INSTRUCTIONS TO FOLLOW
Write the entries again exactly, with no line missing.

MATERIAL PROVIDED
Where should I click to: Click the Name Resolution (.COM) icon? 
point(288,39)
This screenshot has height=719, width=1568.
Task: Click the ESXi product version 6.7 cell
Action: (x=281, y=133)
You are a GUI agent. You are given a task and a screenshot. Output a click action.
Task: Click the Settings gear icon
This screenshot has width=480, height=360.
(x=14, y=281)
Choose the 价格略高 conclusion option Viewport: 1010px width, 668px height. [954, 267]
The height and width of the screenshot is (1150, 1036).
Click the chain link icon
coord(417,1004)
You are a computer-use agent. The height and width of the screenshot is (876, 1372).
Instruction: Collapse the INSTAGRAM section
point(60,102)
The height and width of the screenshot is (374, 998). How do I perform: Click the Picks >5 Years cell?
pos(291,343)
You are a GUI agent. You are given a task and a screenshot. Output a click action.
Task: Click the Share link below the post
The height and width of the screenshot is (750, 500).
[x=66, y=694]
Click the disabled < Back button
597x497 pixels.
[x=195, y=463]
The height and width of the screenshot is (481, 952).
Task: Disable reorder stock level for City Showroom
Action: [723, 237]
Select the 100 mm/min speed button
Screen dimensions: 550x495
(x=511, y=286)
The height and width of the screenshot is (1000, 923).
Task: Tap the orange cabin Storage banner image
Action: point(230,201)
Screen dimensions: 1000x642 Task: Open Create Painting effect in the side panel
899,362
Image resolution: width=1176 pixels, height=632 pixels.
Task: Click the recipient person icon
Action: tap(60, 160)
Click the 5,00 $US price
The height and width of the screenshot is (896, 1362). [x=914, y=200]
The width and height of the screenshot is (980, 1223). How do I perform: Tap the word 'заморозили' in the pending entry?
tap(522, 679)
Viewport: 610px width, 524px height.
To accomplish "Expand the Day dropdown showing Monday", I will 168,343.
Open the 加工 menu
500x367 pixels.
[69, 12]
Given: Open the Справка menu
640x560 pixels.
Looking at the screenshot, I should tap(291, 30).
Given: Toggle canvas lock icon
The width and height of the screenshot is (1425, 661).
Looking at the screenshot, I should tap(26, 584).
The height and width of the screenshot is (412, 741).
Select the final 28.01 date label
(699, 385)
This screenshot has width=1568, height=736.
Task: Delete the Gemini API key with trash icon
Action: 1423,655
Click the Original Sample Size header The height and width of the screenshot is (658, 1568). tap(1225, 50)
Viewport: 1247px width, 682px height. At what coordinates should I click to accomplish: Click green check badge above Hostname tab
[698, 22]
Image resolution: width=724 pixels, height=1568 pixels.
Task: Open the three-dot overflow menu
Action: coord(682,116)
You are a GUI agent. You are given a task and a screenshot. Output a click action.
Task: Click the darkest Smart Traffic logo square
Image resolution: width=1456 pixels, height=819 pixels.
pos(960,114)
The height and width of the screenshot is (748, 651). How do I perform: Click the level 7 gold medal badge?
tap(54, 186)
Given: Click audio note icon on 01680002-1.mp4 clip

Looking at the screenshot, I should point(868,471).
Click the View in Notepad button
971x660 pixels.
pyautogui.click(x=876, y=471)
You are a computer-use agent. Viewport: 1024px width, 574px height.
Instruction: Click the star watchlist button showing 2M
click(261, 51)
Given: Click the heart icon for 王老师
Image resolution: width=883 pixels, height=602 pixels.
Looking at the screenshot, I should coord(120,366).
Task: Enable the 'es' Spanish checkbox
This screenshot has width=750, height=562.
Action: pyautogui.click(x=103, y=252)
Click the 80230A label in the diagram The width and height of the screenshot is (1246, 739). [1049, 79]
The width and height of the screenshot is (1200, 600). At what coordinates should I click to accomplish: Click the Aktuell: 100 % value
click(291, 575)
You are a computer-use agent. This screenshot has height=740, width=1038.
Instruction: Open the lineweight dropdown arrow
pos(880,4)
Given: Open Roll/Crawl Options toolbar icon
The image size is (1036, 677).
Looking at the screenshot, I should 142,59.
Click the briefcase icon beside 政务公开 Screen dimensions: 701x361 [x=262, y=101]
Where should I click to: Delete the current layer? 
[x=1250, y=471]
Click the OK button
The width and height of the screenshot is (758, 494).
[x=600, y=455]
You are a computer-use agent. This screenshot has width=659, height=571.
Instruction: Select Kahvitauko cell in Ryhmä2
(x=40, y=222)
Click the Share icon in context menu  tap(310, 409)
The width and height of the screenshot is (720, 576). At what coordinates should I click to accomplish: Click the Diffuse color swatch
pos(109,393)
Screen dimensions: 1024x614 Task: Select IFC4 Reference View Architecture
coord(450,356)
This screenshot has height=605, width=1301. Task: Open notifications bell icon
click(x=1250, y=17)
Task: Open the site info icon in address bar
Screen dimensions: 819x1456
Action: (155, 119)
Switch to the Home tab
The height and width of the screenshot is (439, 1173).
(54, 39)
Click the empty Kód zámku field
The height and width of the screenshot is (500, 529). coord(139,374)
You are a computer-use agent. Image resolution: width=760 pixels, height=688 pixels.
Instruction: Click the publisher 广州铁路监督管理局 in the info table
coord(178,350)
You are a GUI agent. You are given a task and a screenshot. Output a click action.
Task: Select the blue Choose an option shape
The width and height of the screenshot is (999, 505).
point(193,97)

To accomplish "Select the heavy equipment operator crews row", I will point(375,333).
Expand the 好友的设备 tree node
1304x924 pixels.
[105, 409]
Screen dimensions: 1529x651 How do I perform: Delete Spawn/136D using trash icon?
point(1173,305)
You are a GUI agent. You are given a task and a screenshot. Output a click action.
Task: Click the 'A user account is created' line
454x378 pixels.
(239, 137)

SOLVED PROBLEM
Where should I click to: Click the Name Resolution (.COM) icon? 
point(288,39)
This screenshot has height=719, width=1568.
Task: Click the ESXi product version 6.7 cell
Action: (x=281, y=133)
You are a GUI agent. You are given a task and a screenshot. Output a click action.
Task: Click the Settings gear icon
This screenshot has width=480, height=360.
(x=14, y=281)
Choose the 价格略高 conclusion option Viewport: 1010px width, 668px height. [954, 267]
The height and width of the screenshot is (1150, 1036).
Click the chain link icon
coord(417,1004)
You are a computer-use agent. The height and width of the screenshot is (876, 1372).
Instruction: Collapse the INSTAGRAM section
point(60,102)
The height and width of the screenshot is (374, 998). How do I perform: Click the Picks >5 Years cell?
pos(291,343)
You are a GUI agent. You are given a task and a screenshot. Output a click action.
Task: Click the Share link below the post
The height and width of the screenshot is (750, 500).
[x=66, y=694]
Click the disabled < Back button
597x497 pixels.
[x=195, y=463]
The height and width of the screenshot is (481, 952).
Task: Disable reorder stock level for City Showroom
Action: [723, 237]
Select the 100 mm/min speed button
Screen dimensions: 550x495
(x=511, y=286)
The height and width of the screenshot is (1000, 923).
Task: Tap the orange cabin Storage banner image
Action: point(230,201)
Screen dimensions: 1000x642 Task: Open Create Painting effect in the side panel
899,362
Image resolution: width=1176 pixels, height=632 pixels.
Task: Click the recipient person icon
Action: tap(60, 160)
Click the 5,00 $US price
The height and width of the screenshot is (896, 1362). [x=914, y=200]
The width and height of the screenshot is (980, 1223). How do I perform: Tap the word 'заморозили' in the pending entry?
tap(522, 679)
Viewport: 610px width, 524px height.
To accomplish "Expand the Day dropdown showing Monday", I will 168,343.
Open the 加工 menu
500x367 pixels.
[69, 12]
Given: Open the Справка menu
640x560 pixels.
Looking at the screenshot, I should tap(291, 30).
Given: Toggle canvas lock icon
The width and height of the screenshot is (1425, 661).
Looking at the screenshot, I should tap(26, 584).
The height and width of the screenshot is (412, 741).
Select the final 28.01 date label
(699, 385)
This screenshot has width=1568, height=736.
Task: Delete the Gemini API key with trash icon
Action: 1423,655
Click the Original Sample Size header The height and width of the screenshot is (658, 1568). tap(1225, 50)
Viewport: 1247px width, 682px height. At what coordinates should I click to accomplish: Click green check badge above Hostname tab
[698, 22]
Image resolution: width=724 pixels, height=1568 pixels.
Task: Open the three-dot overflow menu
Action: coord(682,116)
You are a GUI agent. You are given a task and a screenshot. Output a click action.
Task: Click the darkest Smart Traffic logo square
Image resolution: width=1456 pixels, height=819 pixels.
pos(960,114)
The height and width of the screenshot is (748, 651). How do I perform: Click the level 7 gold medal badge?
tap(54, 186)
Given: Click audio note icon on 01680002-1.mp4 clip

Looking at the screenshot, I should point(868,471).
Click the View in Notepad button
971x660 pixels.
pyautogui.click(x=876, y=471)
You are a computer-use agent. Viewport: 1024px width, 574px height.
Instruction: Click the star watchlist button showing 2M
click(261, 51)
Given: Click the heart icon for 王老师
Image resolution: width=883 pixels, height=602 pixels.
Looking at the screenshot, I should coord(120,366).
Task: Enable the 'es' Spanish checkbox
This screenshot has width=750, height=562.
Action: pyautogui.click(x=103, y=252)
Click the 80230A label in the diagram The width and height of the screenshot is (1246, 739). [1049, 79]
The width and height of the screenshot is (1200, 600). At what coordinates should I click to accomplish: Click the Aktuell: 100 % value
click(291, 575)
You are a computer-use agent. This screenshot has height=740, width=1038.
Instruction: Open the lineweight dropdown arrow
pos(880,4)
Given: Open Roll/Crawl Options toolbar icon
The image size is (1036, 677).
Looking at the screenshot, I should 142,59.
Click the briefcase icon beside 政务公开 Screen dimensions: 701x361 [x=262, y=101]
Where should I click to: Delete the current layer? 
[x=1250, y=471]
Click the OK button
The width and height of the screenshot is (758, 494).
[x=600, y=455]
You are a computer-use agent. This screenshot has width=659, height=571.
Instruction: Select Kahvitauko cell in Ryhmä2
(x=40, y=222)
Click the Share icon in context menu  tap(310, 409)
The width and height of the screenshot is (720, 576). At what coordinates should I click to accomplish: Click the Diffuse color swatch
pos(109,393)
Screen dimensions: 1024x614 Task: Select IFC4 Reference View Architecture
coord(450,356)
This screenshot has height=605, width=1301. Task: Open notifications bell icon
click(x=1250, y=17)
Task: Open the site info icon in address bar
Screen dimensions: 819x1456
Action: (155, 119)
Switch to the Home tab
The height and width of the screenshot is (439, 1173).
(54, 39)
Click the empty Kód zámku field
The height and width of the screenshot is (500, 529). coord(139,374)
You are a computer-use agent. Image resolution: width=760 pixels, height=688 pixels.
Instruction: Click the publisher 广州铁路监督管理局 in the info table
coord(178,350)
You are a GUI agent. You are given a task and a screenshot. Output a click action.
Task: Select the blue Choose an option shape
The width and height of the screenshot is (999, 505).
point(193,97)

To accomplish "Select the heavy equipment operator crews row", I will point(375,333).
Expand the 好友的设备 tree node
1304x924 pixels.
[105, 409]
Screen dimensions: 1529x651 How do I perform: Delete Spawn/136D using trash icon?
point(1173,305)
You are a GUI agent. You are given a task and a screenshot. Output a click action.
Task: Click the 'A user account is created' line
454x378 pixels.
(239, 137)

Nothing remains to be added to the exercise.